Insomma, l’avrete intuito, sono un’esperta conoscitrice del calcio. Per via di questa conoscenza che mi rende meglio di Maurizio Mosca, ieri sera, passeggiando per le vie di Milano, quando ho sentito suoni di clacson precedere sfilze di auto in corsa, mi sono detta: «Mioddio, dev’essere successo qualcosa di brutto: tutte queste persone che si precipitano all’ospedale…» Quando, aguzzando lo sguardo, ho scorto le prime bandiere nero-azzurre sventolare nel cielo grigio di Milano, mi sono resa conto.
L’Inter ha vinto lo scudetto, e al Milan, storica avversaria nonché unica a combattere per il titolo di campione d’Italia, non è rimasto che piangere (queste saranno ricordate come le settimane più felici della vita di Berlusconi, non c’è dubbio).
Piazza del Duomo, a partire dalle 22, era irriconoscibile: quella strana popolazione che sono i milanesi saltava e ballava al ritmo dell’inno nazionale, poi dei White Stripes stra-plagiati, e poi di Adriano Celentano, perché “il cielo è troppo azzurro e pure un po’ di nero non stona”, secondo quanto affermava un uomo con l’ombelico al vento e dei morbidi pettorali sui quali un reggiseno per taglie forti sarebbe stato bene come lo zafferano nel risotto alla milanese.

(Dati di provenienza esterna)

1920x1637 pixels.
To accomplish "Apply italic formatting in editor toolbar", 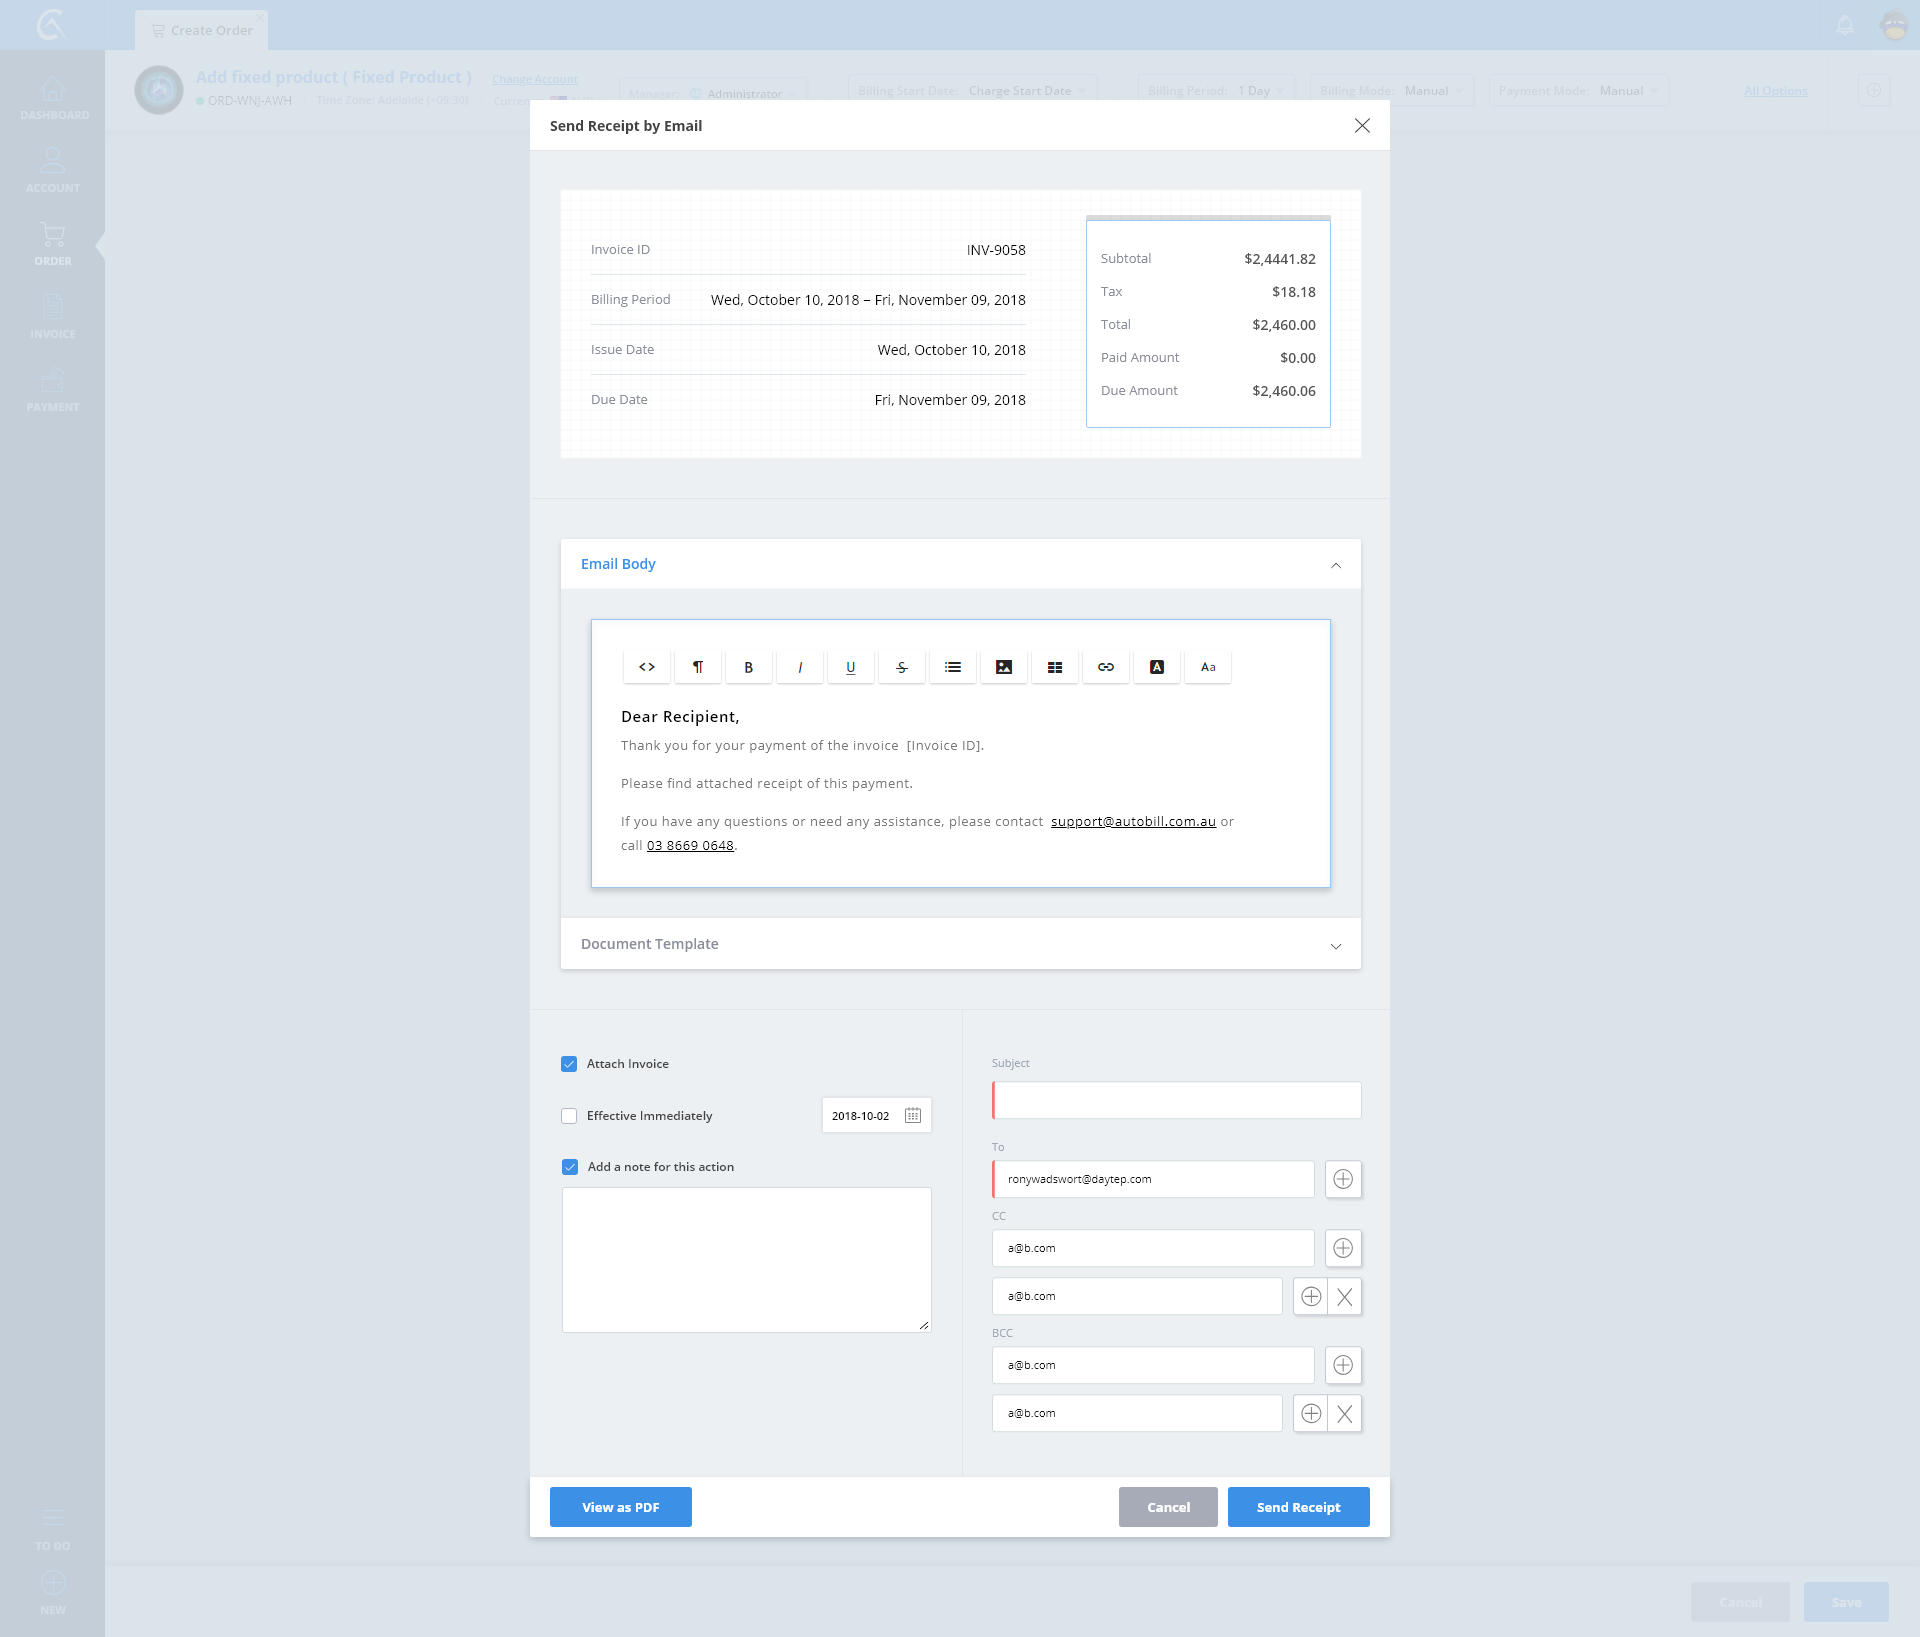I will (x=799, y=667).
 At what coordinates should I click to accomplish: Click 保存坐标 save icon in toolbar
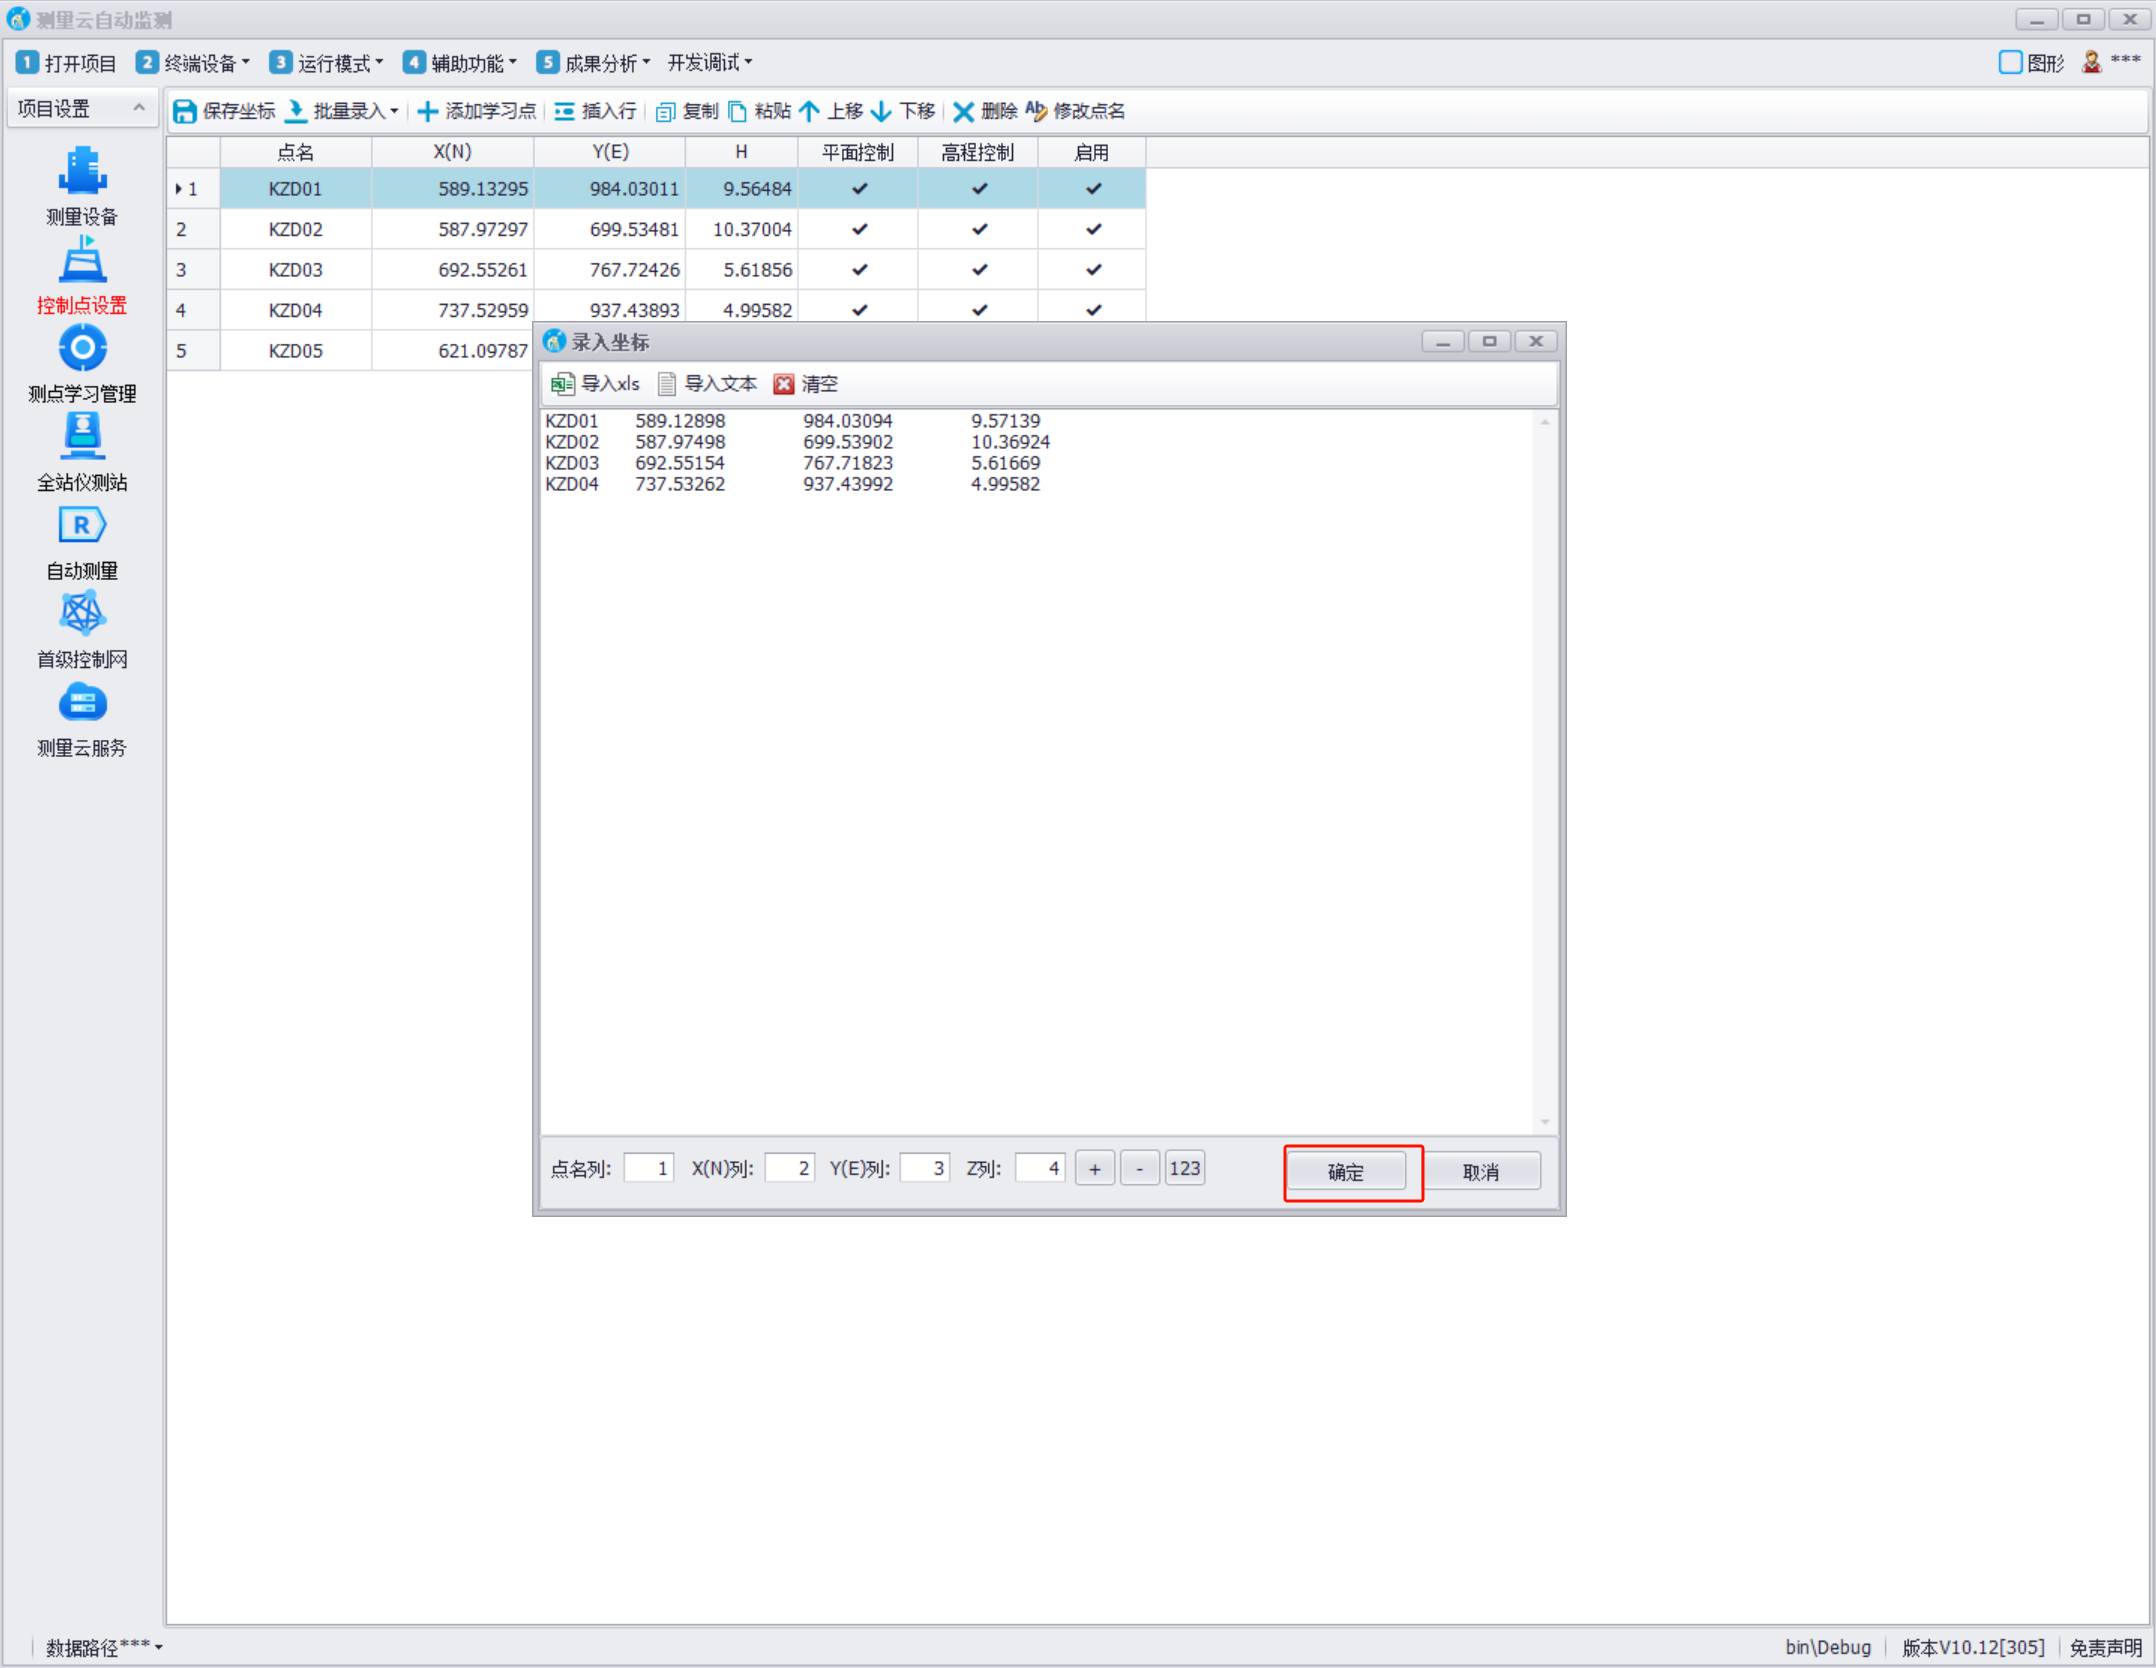(185, 111)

Fuochi d’artificio e trenini alcolici si mischiavano al rombo delle moto guidate da padri che con una mano reggevano il manubrio, con l’altra il vessillo della squadra di Mourinho e col pensiero speravano che i due figli, accodati sul sellino, non cadessero: del resto, a loro era toccato il compito più gravoso, suonare la tromba. Saltando su cocci di bottiglie rotte e facendo la gincana tra fumogeni neri e blu, arriva il momento dell’inevitabile: chi non salta juventino è.
Mi scorrono davanti, come in un microfilm, le immagini più significative della mia infanzia: la figurina di Conte regalatami da mio padre e gelosamente custodita finché non l’ho scambiata con quella rarissima che mi consentiva di finire l’album de “La Bella e la Bestia”; i punti della Parmalat raccolti per mesi e mesi solo affinché potessi indossare anch’io, alla tenera età di sei anni, una disgustosa felpa anni ’80 con lo stemma dei bianconeri appiccicato sopra; l’odio inveterato per Holly, Benji e la loro vile maglia a colori. La vedo, la faccia di mio padre. E vedo anche il suo indice accusatorio puntato contro la sottoscritta in procinto di tradirlo, il suo cuore spezzato e la sua firma che cancella il mio nome dal testamento.
Un gruppo di Ultras fiuta la mia titubanza (e sente il mio accento marcatamente siculo). I catanesi a Milano, almeno nella metà interista, sono ben accetti. Il Calcio Catania è una squadra stimata, dicono. Interista? Sono interista? Io sono interista?
Pensandoci, l’eredità paterna non dev’essere un granché e alla vita ci tengo: sì, sono interista. Per una sera, mi dico, posso essere interista. Hanno vinto lo scudetto e, a giudicare dalle reazioni della gente, non ne vedevano uno da secoli. «E Zenga? Di Zenga cosa pensi?».
«Penso tante cose, di Zenga. Diciamo che, in campo, non se la cava male». I tifosi sembrano incuriositi, e la mia arroganza mi spinge a continuare, ad inoltrarmi in un campo sconosciuto. Il calcio è un gioco semplice. Ci sono gli attaccanti e i difensori. Zenga, questo sconosciuto, dev’essere l’uno o l’altro. I difensori, però, non fanno breccia come i più dinamici attaccanti, sono gli eroi silenziosi, di cui a nessuno importa nulla.
Nessuno chiederebbe un’opinione su un difensore, perché sarebbe come chiedere ad uno scrittore cosa pensa di chi ha composto il risvolto di copertina. Sfodero il sorriso delle migliori occasioni, socchiudo gli occhi in una smorfia di compiacimento e, melliflua, affermo: «In fondo, dai, è un ottimo attaccante, Zenga!»